Cyclists need to slow down

Where were you on Father’s Day about 2:30 p.m.?   Enjoying a family bike ride in Lino Lakes?  If the answer is yes, please read this.  Your speed caused a bodily injury accident to another cyclist.

My wife and I were on our way to join our son and granddaughters for a Father’s Day ride.  There is a short section of multi-use park trail from Sherman Lake Road between Lino Lakes and Centerville.  The trail takes a couple of sharp 90-degree turns. We encountered four adult riders traveling at high speed.  To my wife’s misfortune, she met the first rider in that blind turn.  They both took evasive action avoiding a head on collection. He remained on the trail. She did not. 

Her front wheel dropped off the pavement and she went down. The other three passed by never stopping.  The accident left her with a broken arm and a lot of pain.  She was unable to get up and walk out.  I called 911.

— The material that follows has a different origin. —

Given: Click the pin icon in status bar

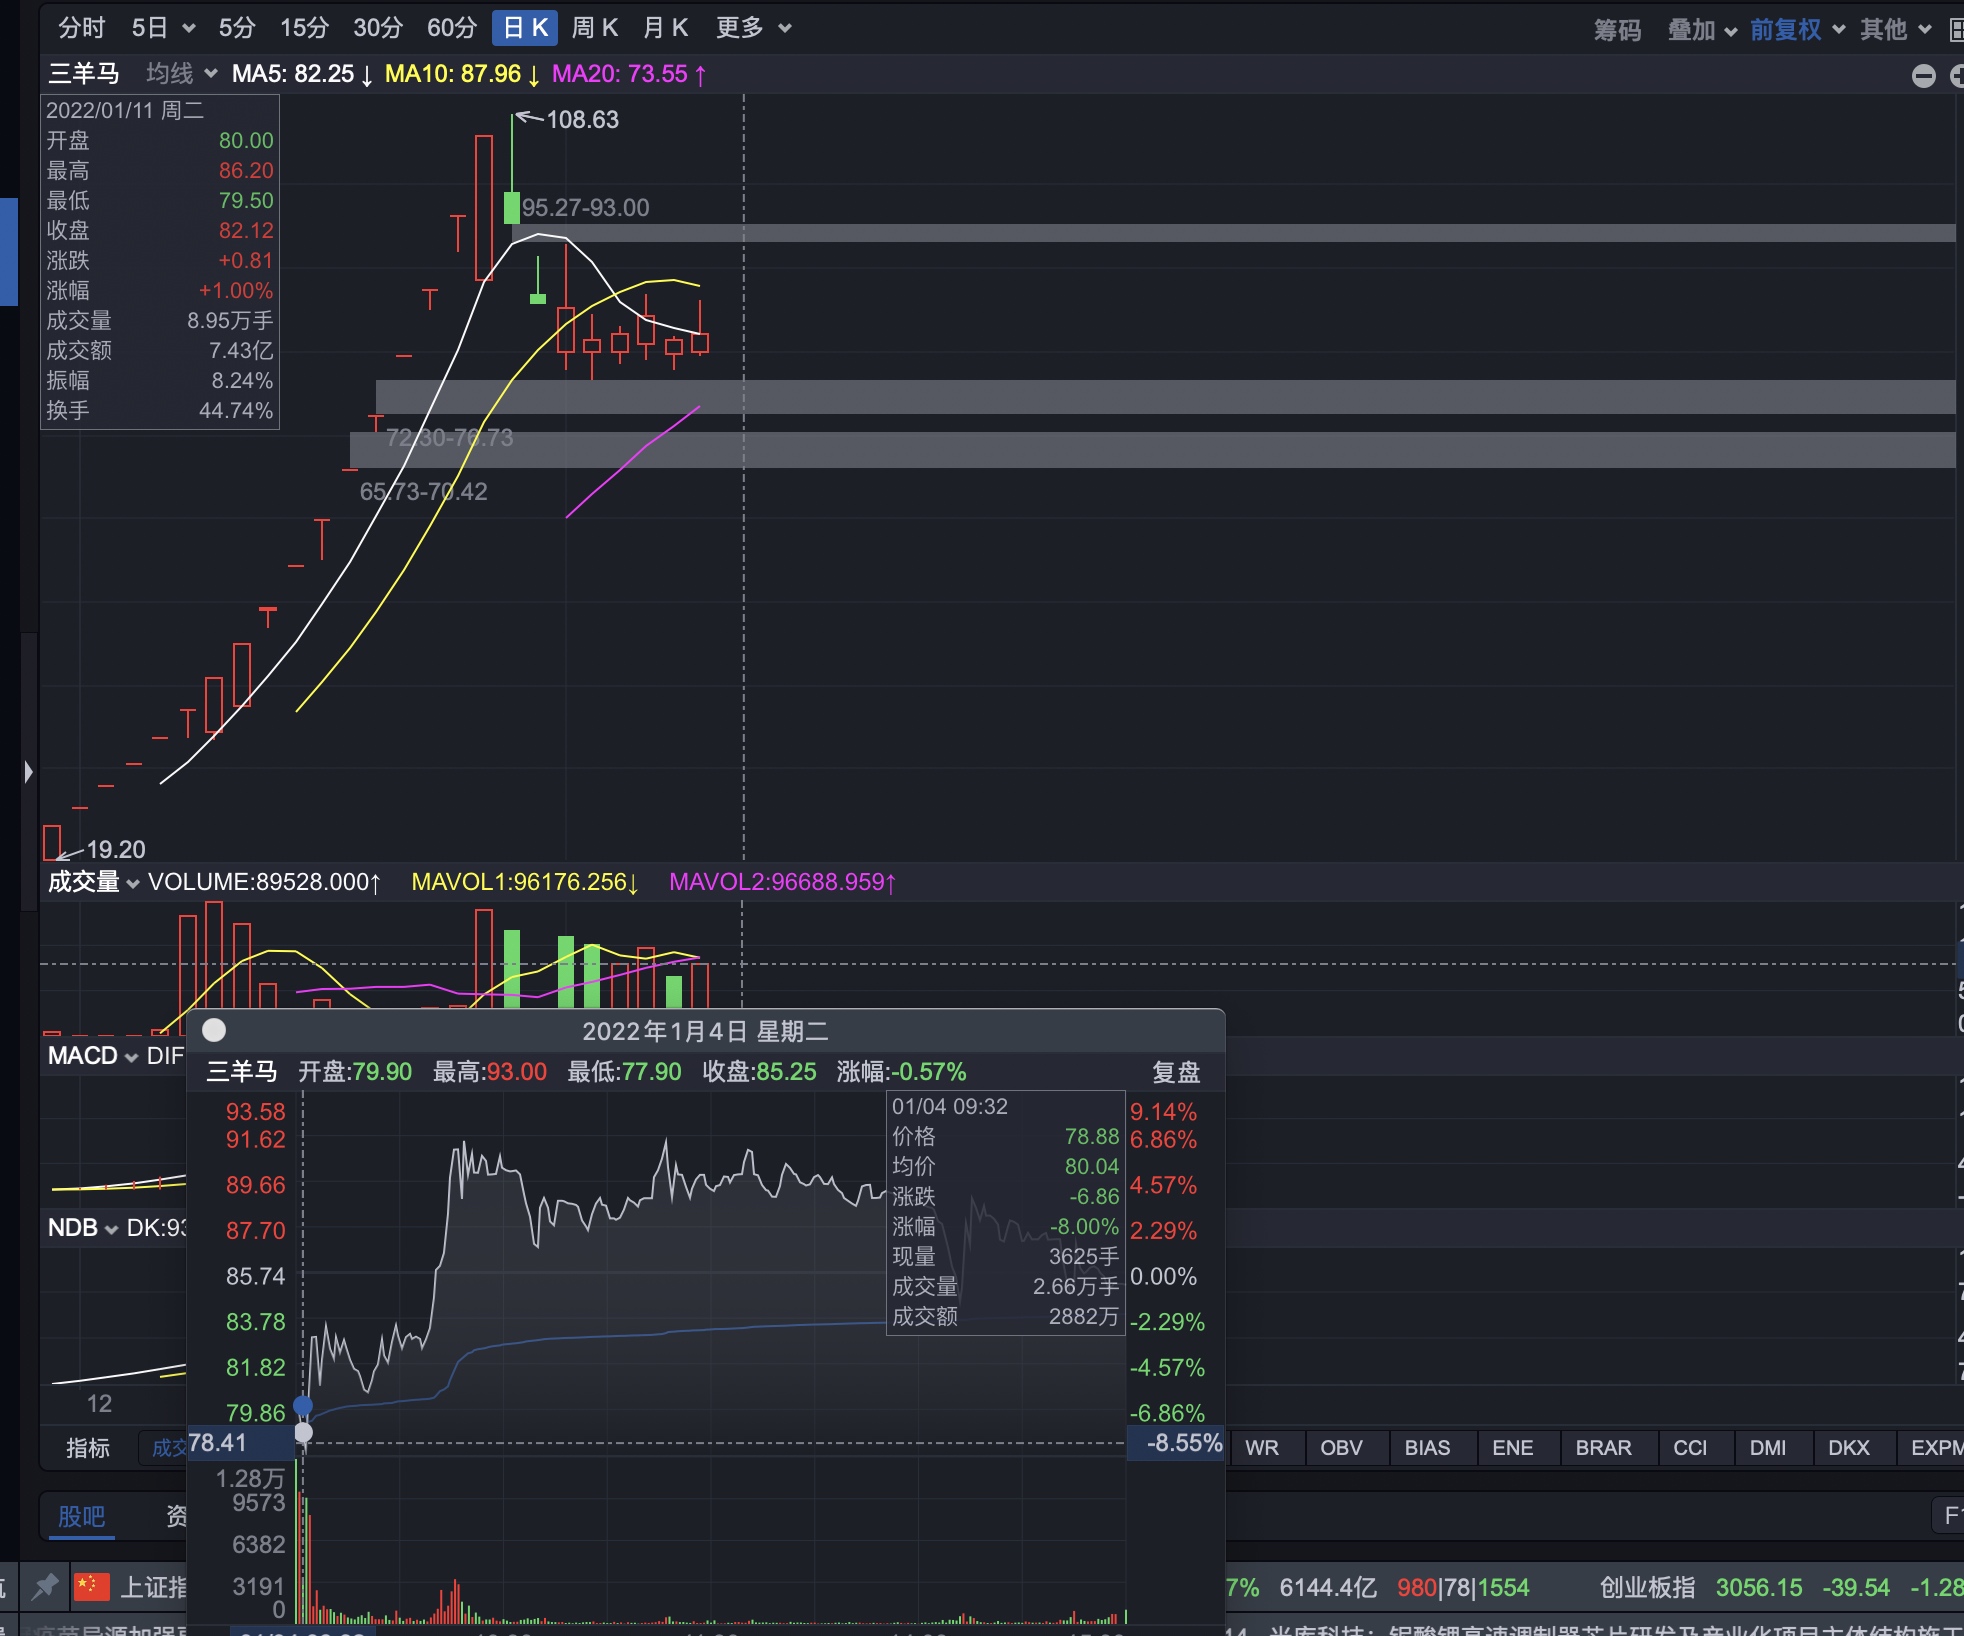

The 911 operator and first responders were responsive, professional and very kind. I didn’t get their names. They deserve a personal thank you. We are very appreciative of their assistance  The first responders were Lino Lakes Police officers. Recently there was a house fire in our neighborhood, again the first responder was a police officer. With all the pressure on police and irresponsible talk of defunding the police, what would I have done if the 911 operator hadn’t picked up or the first responders had not promptly arrived.  

I hope cyclists read this and realize the painful impact of irresponsible speed.  The  speed limit on the park trails is 15 mph.  But any speed beyond your ability to stop is too fast.  That could have been a family with young children, or a walker with a dog.  The injuries could have been much worst.

If you want to ride 15 mph or faster, get off the multi-use trails.  If you can maintain that speed, you are more than capable of safely riding on the roads.